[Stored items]
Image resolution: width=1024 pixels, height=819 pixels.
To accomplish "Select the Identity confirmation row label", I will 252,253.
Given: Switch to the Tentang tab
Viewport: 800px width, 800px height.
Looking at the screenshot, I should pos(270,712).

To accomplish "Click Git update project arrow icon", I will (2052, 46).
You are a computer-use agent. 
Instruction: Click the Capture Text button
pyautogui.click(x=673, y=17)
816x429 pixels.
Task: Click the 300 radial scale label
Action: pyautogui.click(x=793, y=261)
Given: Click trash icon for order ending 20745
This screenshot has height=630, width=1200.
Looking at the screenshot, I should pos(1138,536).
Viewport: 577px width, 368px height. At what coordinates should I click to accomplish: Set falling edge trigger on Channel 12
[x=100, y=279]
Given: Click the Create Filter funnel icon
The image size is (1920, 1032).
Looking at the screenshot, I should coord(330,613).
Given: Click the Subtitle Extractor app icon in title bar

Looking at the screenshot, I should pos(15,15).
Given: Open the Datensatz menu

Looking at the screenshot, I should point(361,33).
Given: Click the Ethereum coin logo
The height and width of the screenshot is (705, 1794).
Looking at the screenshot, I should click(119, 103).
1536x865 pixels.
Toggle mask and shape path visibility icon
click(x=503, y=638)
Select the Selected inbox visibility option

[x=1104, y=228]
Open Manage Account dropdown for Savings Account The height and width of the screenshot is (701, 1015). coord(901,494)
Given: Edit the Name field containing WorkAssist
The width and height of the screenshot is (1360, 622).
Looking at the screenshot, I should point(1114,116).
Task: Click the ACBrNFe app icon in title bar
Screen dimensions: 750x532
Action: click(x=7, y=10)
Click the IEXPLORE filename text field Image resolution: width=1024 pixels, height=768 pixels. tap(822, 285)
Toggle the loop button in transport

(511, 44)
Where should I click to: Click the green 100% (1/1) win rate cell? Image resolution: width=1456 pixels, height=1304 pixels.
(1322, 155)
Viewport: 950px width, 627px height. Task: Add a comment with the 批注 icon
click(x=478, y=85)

> **HOW TO COMPLETE THIS TASK**:
From the first line of the data above through the line containing "Given: Click the Ethereum coin logo", repeat each line exactly, and add nothing.

> **SOLUTION BELOW**:
Image resolution: width=1024 pixels, height=819 pixels.
To accomplish "Select the Identity confirmation row label", I will 252,253.
Given: Switch to the Tentang tab
Viewport: 800px width, 800px height.
Looking at the screenshot, I should pos(270,712).

To accomplish "Click Git update project arrow icon", I will (2052, 46).
You are a computer-use agent. 
Instruction: Click the Capture Text button
pyautogui.click(x=673, y=17)
816x429 pixels.
Task: Click the 300 radial scale label
Action: pyautogui.click(x=793, y=261)
Given: Click trash icon for order ending 20745
This screenshot has height=630, width=1200.
Looking at the screenshot, I should pos(1138,536).
Viewport: 577px width, 368px height. At what coordinates should I click to accomplish: Set falling edge trigger on Channel 12
[x=100, y=279]
Given: Click the Create Filter funnel icon
The image size is (1920, 1032).
Looking at the screenshot, I should coord(330,613).
Given: Click the Subtitle Extractor app icon in title bar

Looking at the screenshot, I should pos(15,15).
Given: Open the Datensatz menu

Looking at the screenshot, I should point(361,33).
Given: Click the Ethereum coin logo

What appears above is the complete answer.